Non ha mai camminato ma è riuscita ad avere il controllo del capo e del tronco intorno ai 9/10 mesi. Da circa un anno è comparso lo schema del passo ma non ha ancora l’equilibrio.

Non ha mai parlato fa solo la lallazione.

Non ha apnee nè iperventilazione.

A Giugno 2008 per la prima volta siamo andati Siena all’ospedale “LE SCOTTE” e la moc risulta nella norma e anche l’elettrocardiogramma è nella norma.

Chiara è dolcissima adora le coccole ed è sempre sorridente, le piace stare in mezzo alla gente ma preferisce i bambini, adora i cartoni animati li guarda molto volentieri ed è molto attenta. Porta gli occhiali perché astigmatica miopica ma vede. E’ una bimba che mangia tutto e volentieri poi se le và mastica, altrimenti succhia. All’età di un anno e mezzo ha iniziato a frequentare l’asilo nido a fare la fisioterapia e l’acquatricità; a 3 anni ha iniziato la logopedia; a 4 anni ha iniziato la scuola materna; a 5 anni ha iniziato l’ippoterapia. Quest’anno ha iniziato la scuola elementare ed è stata molto contenta. E’ UNA BIMBA MERAVIGLIOSA.

Le terapie attualmente le fa tutte; tre volte alla settimana fisioterapia, due volte la settimana piscina, con la logopedia è momentaneamente ferma perchè la terapista è incinta e stiamo aspettando la sostituzione, a cavallo va una volta la settimana, ma siccome è all’aperto, d’inverno non è sempre possibile e venerdi iniziamo la musicoterapia,speriamo bene!!!

Manuela Collina, mamma di Chiara

Asia

Asia è nata il 21.10.2005, alla 38a settimana, da parto spontaneo dopo gravidanza normodecorsa.

Alla nascita il peso era 3,800kg, la lunghezza 51 cm, la cof 35 cm; apgar 8 al primo minuto e 9 ai 5 minuti.

Nei primi giorni di vita la bambina era soporosa e la suzione era scarsa; erano inoltre presenti frequenti rigurgiti.
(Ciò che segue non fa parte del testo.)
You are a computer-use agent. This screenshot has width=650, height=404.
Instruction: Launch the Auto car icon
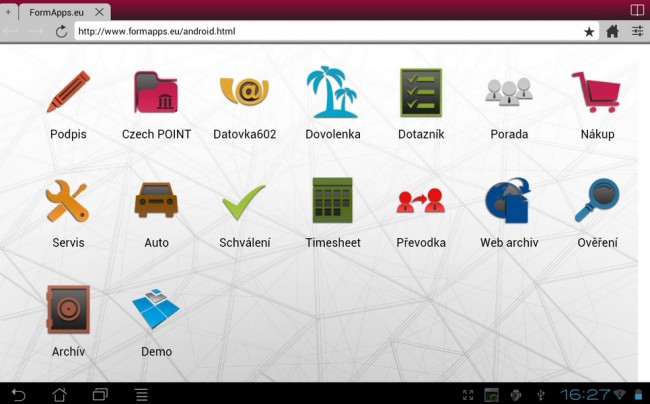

A circa trenta giorni è comparsa la prima crisi epilettica caratterizzata da cianosi alle labbra, revulsione degli occhi con fissità dello sguardo, ipertono e tremori fini agli arti. La stazione seduta è stata acquistata intorno ai 18 mesi; il linguaggio verbale è attualmente limitato a vocalizzi. Sia tac che risonanza magnetica sono risultate nella norma.

L’eeg: elettroencefalogramma ha evidenziato un quadro di anomalie in addormentamento e in sonno. Sono stati eseguiti e risultati nella norma, le seguenti indagini genetiche: cariotipo, x fragile, mecp2, angelman.

All’esame obiettivo si apprezzano ipotonia assiale, strabismo, bocca aperta con labbro inferiore everso. Asia presenta rigurgiti frequenti, alimentazione difficoltosa, alvo stitico, difficoltà di addormentamento con risvegli frequenti. Ha stereotipie motorie delle mani che porta insistentemente alla bocca e batte sul passeggino. Vengono inoltre riferiti episodi di riso immotivato.
A Siena, è’ risultata una mutazione cdkl5, assente nel dna dei genitori.